ZANDVOORT – Wearing the Dutch national flag like a cape, Max Verstappen felt like royalty as he stood atop the podium at his home race.
He treated his fans — including King Willem-Alexander — to a superb win at the Netherlands Grand Prix on Sunday to wrestle back the lead from Lewis Hamilton, who finished second ahead of Mercedes teammate Valtteri Bottas.
“Incredible feeling, of course, to win in front of the fans, because the king was watching with the royal family,” Verstappen said. “Just an amazing day.”
After 13 races of a thrilling Formula One title fight, the Red Bull driver is three points ahead of Hamilton, who seeks a record eighth F1 title to move one ahead of Michael Schumacher and stand alone among F1 greats.
Verstappen is chasing his first F1 crown and will take some stopping, considering he leads Hamilton 7-4 for wins and 7-3 in pole positions.
The only thing missing from Verstappen's 17th career win was a bonus point for fastest lap, which went to Hamilton.
Verstappen’s winning margin of 21 seconds over Hamilton was exaggerated because the British driver had to pit again to wrestle back that point from Bottas. A rare blip by Mercedes saw Bottas told to abort his bid for fastest lap, but it was too late and forced Hamilton to retrieve it.
After the race, a jubilant Verstappen grabbed a Dutch flag and lifted it high toward his adoring supporters as they celebrated together.
“The expectations were high and it’s never easy to fulfil that,” Verstappen said. “But I’m so happy to win here and to take the lead as well in the championship. It’s just an amazing day with the whole crowd.”
Verstappen’s devoted home fans turned the stands by the seaside town into an orange sea of bodies. Orange flares were lit, and feet were stamped as Verstappen turned to the crowd with a clenched fist after a clinical drive.
AlphaTauri driver Pierre Gasly placed fourth ahead of Ferrari's Charles Leclerc and Alpine driver Fernando Alonso.
Verstappen started from pole position for the sixth time in the past seven races, courtesy of a brilliant qualifying session.
Hamilton and Bottas were just behind, but Verstappen zoomed clear of them on the speedy 4.3-kilometer (2.7-mile) Zandvoort with its high-banking corners.
“The start was very important, I think we did that well,” he said. “Mercedes tried to make it difficult for us, but we countered them all the time really well.”
Team principal Christian Horner called Verstappen's drive “epic" and hugged team engineers and mechanics in the paddock.
With Red Bull having more pace, Mercedes exerted pressure with strategy.
Hamilton changed tires on Lap 21, with Red Bull covering that move by bringing Verstappen in straight away. He came out about 2 seconds ahead of Hamilton, leaving Bottas in the lead.
“It’s going to be critical to catch and pass (Bottas),” the Red Bull team told Verstappen on the radio.
They roared when Verstappen overtook Bottas on Lap 31, with Hamilton passing Bottas to move 1.5 seconds behind Verstappen at the halfway point.
Mercedes brought Hamilton in for a second tire change on Lap 40 in a bid to undercut Red Bull. It didn’t work, as Red Bull’s slick stop one lap later put Verstappen 3 seconds ahead.
“Doesn’t seem to be an advantage, (Red Bull) called our bluff,” a frustrated Hamilton said. “They’re just so fast.”
Hamilton disagreed with a team order on Lap 55 to preserve the tires rather than risk damaging them by chasing too hard.
“What, and don’t race?” asked Hamilton, who got the go-ahead to continue.
But he couldn’t get close enough to attack Verstappen, who coasted home to rapturous celebrations from his Orange Army.
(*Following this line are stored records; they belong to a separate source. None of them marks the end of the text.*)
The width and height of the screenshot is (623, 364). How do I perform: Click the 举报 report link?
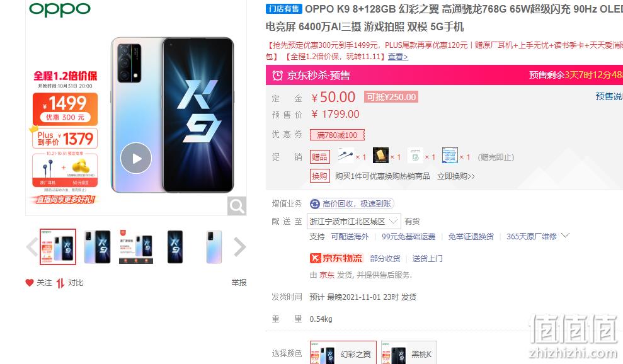[x=239, y=283]
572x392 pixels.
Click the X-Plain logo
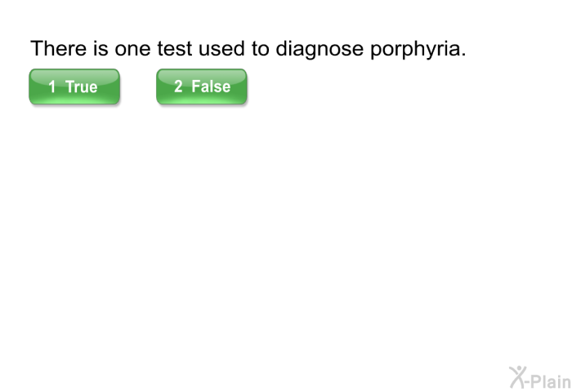pos(540,378)
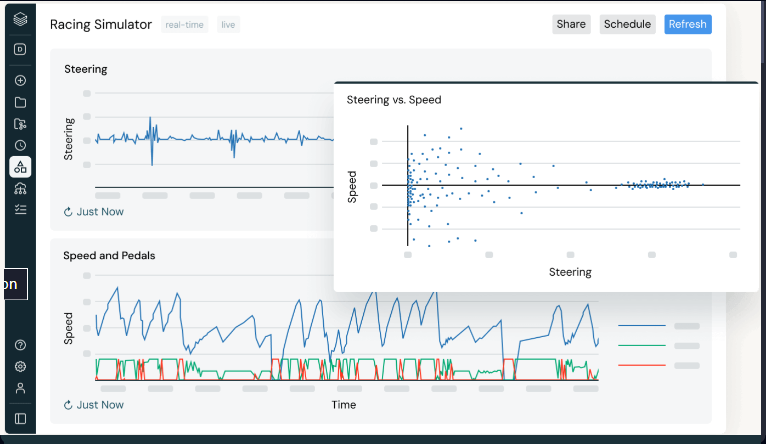The height and width of the screenshot is (444, 766).
Task: Click the Share button
Action: [571, 25]
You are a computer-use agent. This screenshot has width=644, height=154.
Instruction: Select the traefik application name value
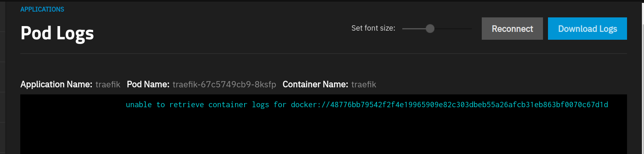108,84
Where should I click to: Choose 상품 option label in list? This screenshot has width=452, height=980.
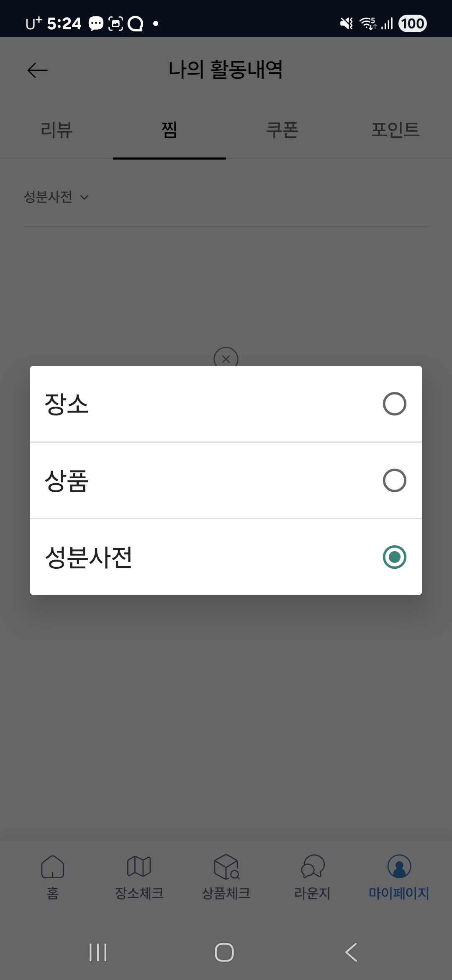click(x=67, y=480)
He will look to carry his momentum into the Italian GP at Monza next weekend, where Hamilton again seeks a record-extending 100th win after being thwarted for three races since winning the British GP.
The seven-time F1 champion was in a gracious mood.
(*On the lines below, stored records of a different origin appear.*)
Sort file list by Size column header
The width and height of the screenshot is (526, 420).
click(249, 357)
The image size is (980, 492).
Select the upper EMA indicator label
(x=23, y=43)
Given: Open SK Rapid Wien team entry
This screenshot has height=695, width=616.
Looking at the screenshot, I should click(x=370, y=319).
“What a race, what a crowd. It’s been an amazing weekend,” said Hamilton, who was applauded having been jeered by Vertappen’s fans in previous races. “Max did an incredible job so a huge congratulations to him. I gave it absolutely everything."
He leaves the Zandvoort track with fond memories.
“The last lap was one of the best parts of the race for me,” Hamilton added. “This is now one of my favorite tracks.”
Even better than Silverstone?
“I mean, the British one is naturally my favorite,” Hamilton said. “Where I think this track is probably better than Silverstone is that at Silverstone the grandstands are so far away. You need binoculars, but here they are right on the track.”